▶ [DOCUMENT EXCERPT]

==========

Bogdan Zdrojewski, Poland's minister of culture
Courtesy of Danuta Matloch

Ewa Boniecka: Political tensions have begun to enter the domain of culture, and the country's budget is tighter than when you first took office. How are these factors affecting your ministry's work?
Bogdan Zdrojewski: My job is to defend culture from politics, and nothing has changed on this front. I also try to maintain the priorities that I consider most important for preserving and promoting culture in the longer-term perspective. Among these, the first priority is investment in cultural infrastructure and overcoming years of enormous neglect. The second priority is cultural and artistic education, which means upgrading audiences' understanding and artists' conditions, especially during study. The third priority is the protection of national heritage, particularly those things which are most important for Poland's national identity and history.


How do Poland's expenditures on culture look? Some complain that there is too little money spent on it.

 

Expenditures on culture have increased over the last five years from around zł.9.5 billion to zł.12.7 billion - that includes all financial expenditures: those coming from the Ministry of Culture, local governments, public institutions and private sources. The funds coming from the Ministry of Culture and National Heritage have increased from around zł.2.3 billion to over zł.3 billion, the biggest increase in recent years. Now spending on culture is 0.80 percent of budgeted expenditures, while five years ago it was 0.57 percent.


You have made a concerted effort to develop private sponsorship of culture in Poland. What results have you achieved?


Everything here begins and ends with building mutual trust. The public administration, including the Ministry of Culture, has to respect the prerogatives and also the needs of private businesses. At the same time, it is important that private business learns to look at culture as something worth investing in. So my first step was to begin building mutual trust and arguing that relations between business and culture will bring mutual benefits.
This is especially important because from the fiscal point of view there is little incentive for the state to invest in culture. Taxpayers have the option of donating 1 percent of their income tax payments to a particular cultural institution. In the past people very rarely took advantage of this option, but now there is a positive trend.
In my view it is crucial to pay attention to businesses' specific interests when it comes to sponsoring culture. These interests include strengthening a given business' brand and increasing its public standing. Potential cultural partners need their donations to be acknowledged.

==========

▶ [RECORD EXTRACTS]
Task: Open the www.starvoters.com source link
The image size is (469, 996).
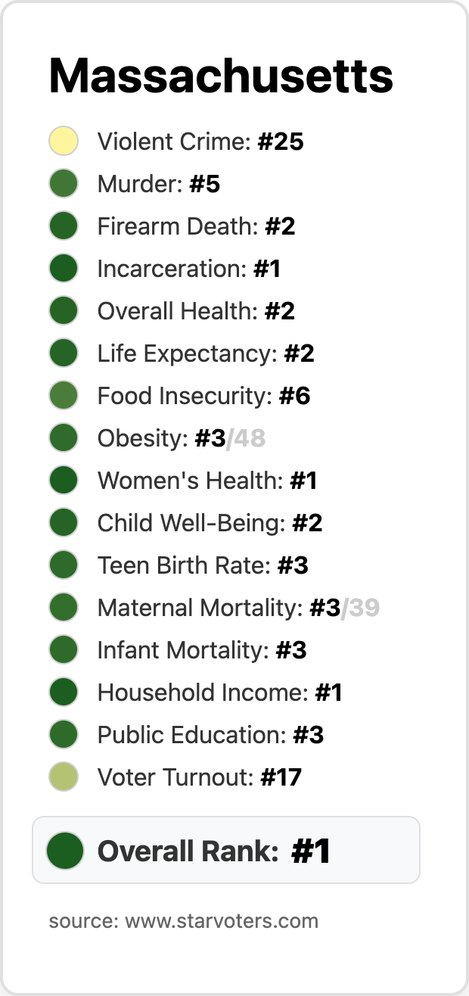Action: point(221,921)
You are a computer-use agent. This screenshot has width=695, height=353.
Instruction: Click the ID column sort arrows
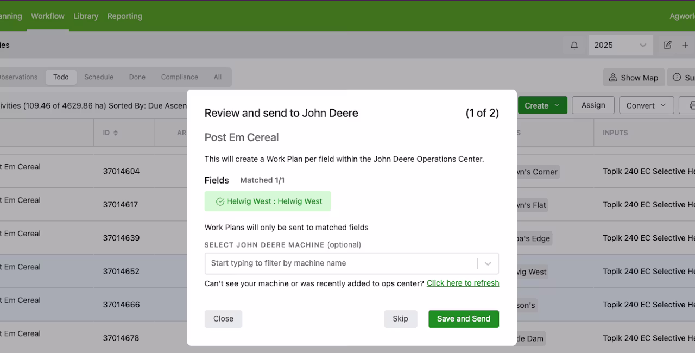point(115,133)
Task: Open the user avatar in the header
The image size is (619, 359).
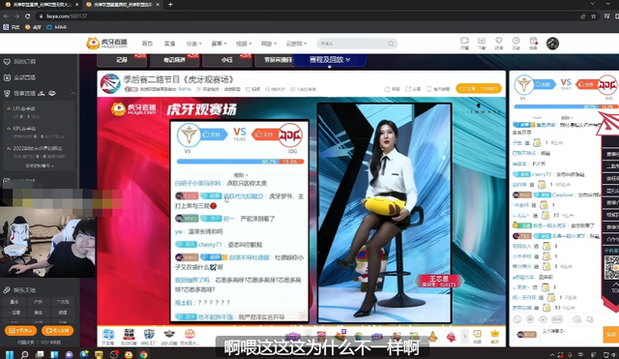Action: [x=552, y=44]
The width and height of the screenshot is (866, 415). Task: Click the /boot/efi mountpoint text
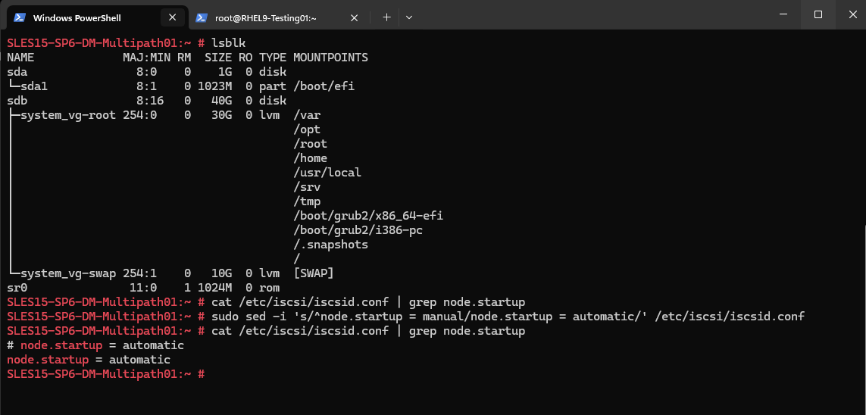[324, 86]
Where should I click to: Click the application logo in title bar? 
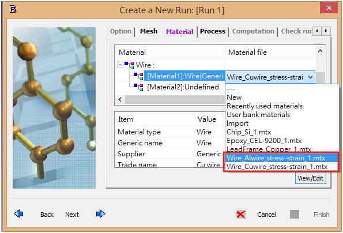click(x=13, y=9)
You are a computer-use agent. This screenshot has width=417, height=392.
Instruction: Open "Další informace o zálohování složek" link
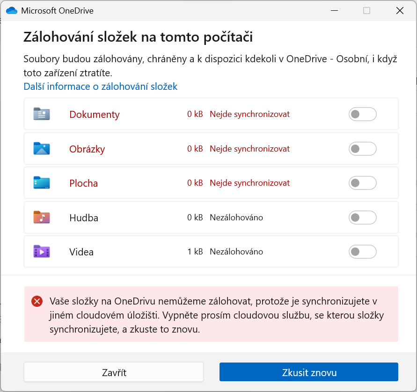pos(100,87)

==========

▶ [YOUR TASKS]
a: Answer these questions using the interview with Poland's minister of culture:
(i) Over the last five years, total expenditures on culture grew from what amount to what amount?
(ii) What percentage of their income tax payments can taxpayers donate to a particular cultural institution?
(iii) What does the minister name as his second priority?
b: Copy the text of all six entries in Block 1 word for word, omitting the pictures.

▶ [THE SOLUTIONS]
a:
(i) From around zł.9.5 billion to zł.12.7 billion.
(ii) 1 percent.
(iii) Cultural and artistic education.

b:
Task: Open the www.starvoters.com source link
The image size is (469, 996).
Action: point(221,921)
You are a computer-use agent. This screenshot has width=695, height=353.
Instruction: Click the ID column sort arrows
point(115,133)
Task: Open the user avatar in the header
The image size is (619, 359).
Action: [x=552, y=44]
The width and height of the screenshot is (866, 415). Task: Click the /boot/efi mountpoint text
[324, 86]
Where should I click to: Click the application logo in title bar? 
click(x=13, y=9)
You are a computer-use agent. This screenshot has width=417, height=392.
Instruction: Open "Další informace o zálohování složek" link
pos(100,87)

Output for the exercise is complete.